Oral appliances. These dental devices, worn in the mouth, aim to reposition the lower jaw forward and keep the airway open. They may benefit people with mild to moderate obstructive sleep apnea, but some with severe obstructive sleep apnea may benefit as well.
Weight loss. If you are overweight, losing extra pounds may reduce the severity of obstructive sleep apnea, or eliminate it altogether. Weight loss diminishes pressure on the airway in sleep, and benefits overall health, as well.
Sleep position. Some people experience sleep-disrupted breathing only when they sleep on their back. Place pillow bolsters on the side of your body, or attach objects to the back of pajamas, such as tennis ball in a sock, to help discourage back-sleeping. Commercial devices that discourage back-sleeping also exist. One, worn on the back of the neck, starts to vibrate when a person sleeps on his or her back, prompting the sleeper to shift position.
Surgery. Several surgical procedures may be useful for treatment of obstructive sleep apnea.
- Uvulopalatopharyngoplasty (UPPP) or its variants focus on reducing excessive tissue in the throat and/or the tongue in order to widen the airway. It may benefit some people with obstructive sleep apnea.
- Bariatric (weight reduction surgery) in people with obstructive sleep apnea who are overweight may decrease the severity or eliminate it entirely.
- Hypoglossal nerve stimulation (Inspire®) is a recently approved device for treatment of obstructive sleep apnea. An electrode is surgically placed next to the hypoglossal nerve which is the primary nerve controlling the tongue. The device senses when you begin to breathe and then causes the electrode to stimulate the tongue muscle. This prevents collapse of the airway. Currently, hypoglossal nerve stimulation is only indicated for people who cannot use CPAP, are not extremely obese and have obstructive sleep apnea that is moderate to severe. There are other eligibility criteria as well and the device and implantation procedure are very expensive.
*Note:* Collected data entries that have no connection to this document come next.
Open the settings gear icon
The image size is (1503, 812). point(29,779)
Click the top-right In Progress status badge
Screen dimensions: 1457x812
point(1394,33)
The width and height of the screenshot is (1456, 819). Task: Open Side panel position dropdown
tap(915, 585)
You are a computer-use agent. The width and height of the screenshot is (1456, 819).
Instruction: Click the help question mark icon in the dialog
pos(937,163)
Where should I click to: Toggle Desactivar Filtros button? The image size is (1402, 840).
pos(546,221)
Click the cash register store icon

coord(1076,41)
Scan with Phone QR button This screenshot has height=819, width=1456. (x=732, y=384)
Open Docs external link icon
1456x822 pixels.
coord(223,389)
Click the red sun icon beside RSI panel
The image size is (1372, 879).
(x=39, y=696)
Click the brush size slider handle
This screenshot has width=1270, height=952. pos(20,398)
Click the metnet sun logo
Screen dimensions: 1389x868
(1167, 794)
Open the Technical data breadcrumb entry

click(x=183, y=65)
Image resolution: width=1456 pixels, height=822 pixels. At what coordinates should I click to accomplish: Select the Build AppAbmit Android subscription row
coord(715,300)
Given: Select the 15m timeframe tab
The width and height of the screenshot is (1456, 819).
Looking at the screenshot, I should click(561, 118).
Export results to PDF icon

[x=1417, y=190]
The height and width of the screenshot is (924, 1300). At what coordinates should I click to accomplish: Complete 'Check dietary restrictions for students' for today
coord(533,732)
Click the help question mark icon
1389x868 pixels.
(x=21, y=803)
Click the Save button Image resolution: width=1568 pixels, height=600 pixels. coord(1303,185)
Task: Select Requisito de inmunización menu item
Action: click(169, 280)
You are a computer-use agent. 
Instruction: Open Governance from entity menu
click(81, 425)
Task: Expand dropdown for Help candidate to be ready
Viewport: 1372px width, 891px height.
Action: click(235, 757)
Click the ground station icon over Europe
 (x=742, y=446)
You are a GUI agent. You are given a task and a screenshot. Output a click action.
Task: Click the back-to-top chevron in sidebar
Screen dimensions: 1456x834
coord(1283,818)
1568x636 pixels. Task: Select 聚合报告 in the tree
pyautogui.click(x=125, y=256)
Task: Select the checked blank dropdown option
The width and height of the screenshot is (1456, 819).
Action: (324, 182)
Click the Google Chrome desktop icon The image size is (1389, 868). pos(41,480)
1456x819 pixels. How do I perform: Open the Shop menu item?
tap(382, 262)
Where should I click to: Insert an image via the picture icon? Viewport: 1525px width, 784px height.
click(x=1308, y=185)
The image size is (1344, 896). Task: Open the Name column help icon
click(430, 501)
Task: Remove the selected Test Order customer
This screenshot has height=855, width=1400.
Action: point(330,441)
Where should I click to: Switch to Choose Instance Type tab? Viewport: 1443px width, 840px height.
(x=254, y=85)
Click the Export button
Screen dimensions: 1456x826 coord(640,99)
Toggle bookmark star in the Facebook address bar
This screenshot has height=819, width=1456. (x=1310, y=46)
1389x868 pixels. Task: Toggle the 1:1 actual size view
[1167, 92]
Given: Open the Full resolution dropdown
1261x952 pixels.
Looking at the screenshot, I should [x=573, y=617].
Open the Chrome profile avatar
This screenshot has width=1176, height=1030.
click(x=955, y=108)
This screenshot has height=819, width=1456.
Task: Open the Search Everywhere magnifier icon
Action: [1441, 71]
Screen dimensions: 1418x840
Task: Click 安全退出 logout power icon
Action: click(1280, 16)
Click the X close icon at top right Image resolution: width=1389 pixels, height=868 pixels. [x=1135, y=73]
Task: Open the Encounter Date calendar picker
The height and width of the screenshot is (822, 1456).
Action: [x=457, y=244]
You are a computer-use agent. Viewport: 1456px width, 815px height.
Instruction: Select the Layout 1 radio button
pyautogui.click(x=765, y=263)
Consultation with a sleep specialist is essential to determine if you are eligible to have this procedure.
Medications. To date, there are no medications when used alone that have been shown to be effective for treatment of obstructive sleep apnea. However, some people may experience persistent sleepiness even after effective treatment for their obstructive sleep apnea. For these individuals, medications such as modafinil (Provigil®), armodafinil (Nuvigil®) or solriamfetol (Sunosi®) may improve their sleepiness when used with their obstructive sleep apnea treatment.
If you have obstructive sleep apnea, successful treatment likely will help you sleep better, and stay more alert and focused in waking hours. It will enable you to perform your job better, and improve your odds of staying safe at work and while driving.